One easy way to visualize these two metrics is by creating a ROC curve, which is a plot that displays the sensitivity and specificity of a logistic regression model.
This tutorial explains how to create and interpret a ROC curve in SPSS.
Example: ROC Curve in SPSS
Suppose we have the following dataset that shows whether or not a basketball player got drafted into the NBA (0 = no, 1 = yes) along with their average points per game in college:
To create an ROC curve for this dataset, click the Analyze tab, then Classify, then ROC Curve:
In the new window that pops up, drag the variable draft into the box labelled State Variable. Define the Value of the State Variable to be 1. (This is the value that indicates a player got drafted). Drag the variable points into the box labelled Test Variable.
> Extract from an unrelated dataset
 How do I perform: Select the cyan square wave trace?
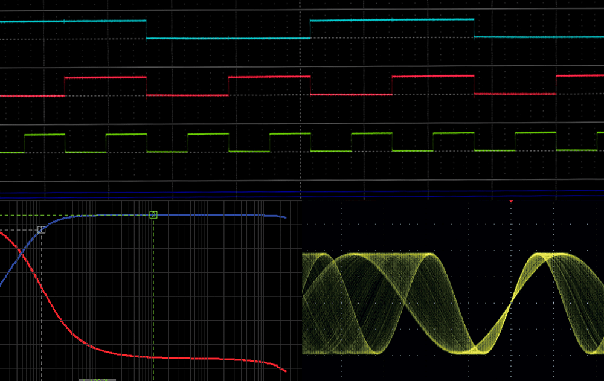pos(72,21)
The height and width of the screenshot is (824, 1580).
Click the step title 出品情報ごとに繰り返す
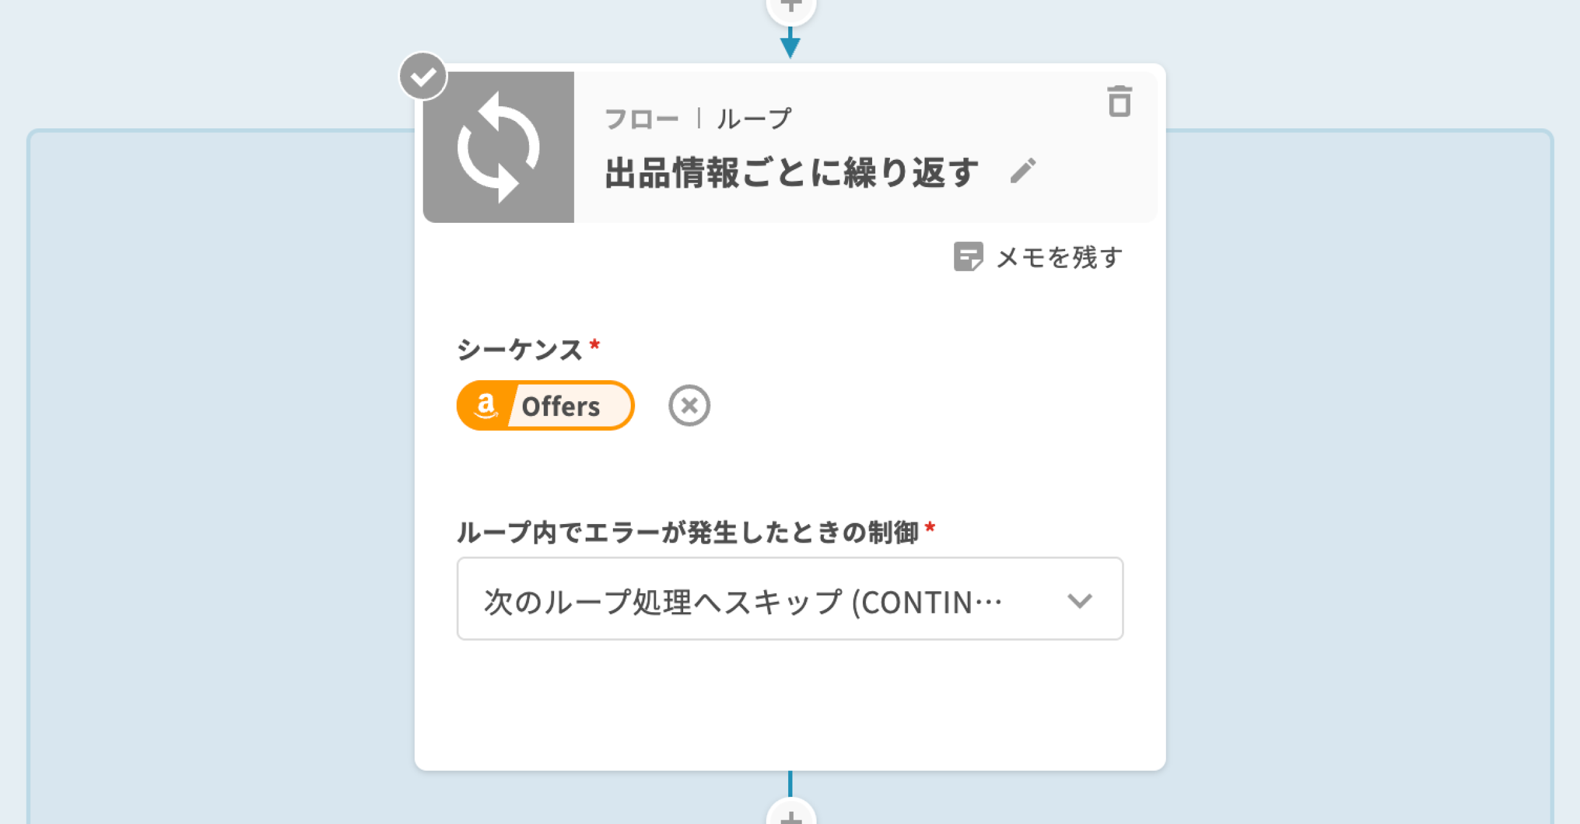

Check the boxes next to With diagonal reference line and Coordinate points of the ROC Curve. Then click OK.
Here is how to interpret the output:
Case Processing Summary:
This table displays the total number of positive and negative cases in the dataset. In this example 8 players got drafted (positive result) and 6 players did not get drafted (negative result):
The ROC (Receiver Operating Characteristic) curve is a plot of the values of sensitivity vs. 1-specificity as the value of the cut-off point moves from 0 to 1:
A model with high sensitivity and high specificity will have a ROC curve that hugs the top left corner of the plot. A model with low sensitivity and low specificity will have a curve that is close to the 45-degree diagonal line.
We can see that the ROC curve (the blue line) in this example hugs the top left corner of the plot, which indicates that the model does a good job of predicting whether or not players will get drafted, based on their average points per game.
Area Under the Curve:
The Area Under the Curve gives us an idea of how well the model is able to distinguish between positive and negative outcomes. The AUC can range from 0 to 1. The higher the AUC, the better the model is at correctly classifying outcomes.
We can see that the AUC for this particular logistic regression model is .948, which is extremely high. This indicates that the model does a good job of predicting whether or not a player will get drafted.
Coordinates of the Curve:
This last table displays the sensitivity and 1 – specificity of the ROC curve for various cut-off points.
If we allow the cut-off point to be 8.50, this means we predict that any player who scores less than 8.50 points per game to not get drafted, and any player who scores greater than 8.50 points per game to get drafted.
Using this as a cut off point, our sensitivity would be 100% (since each player that scored less than 8.50 points per game indeed did not get drafted) and our 1 – specificity would be 66.7% (since 8 out of 12 players who scored more than 8.50 points per game actually did get drafted).
The table above allows us to see the sensitivity and 1-specificity for every potential cut-off point.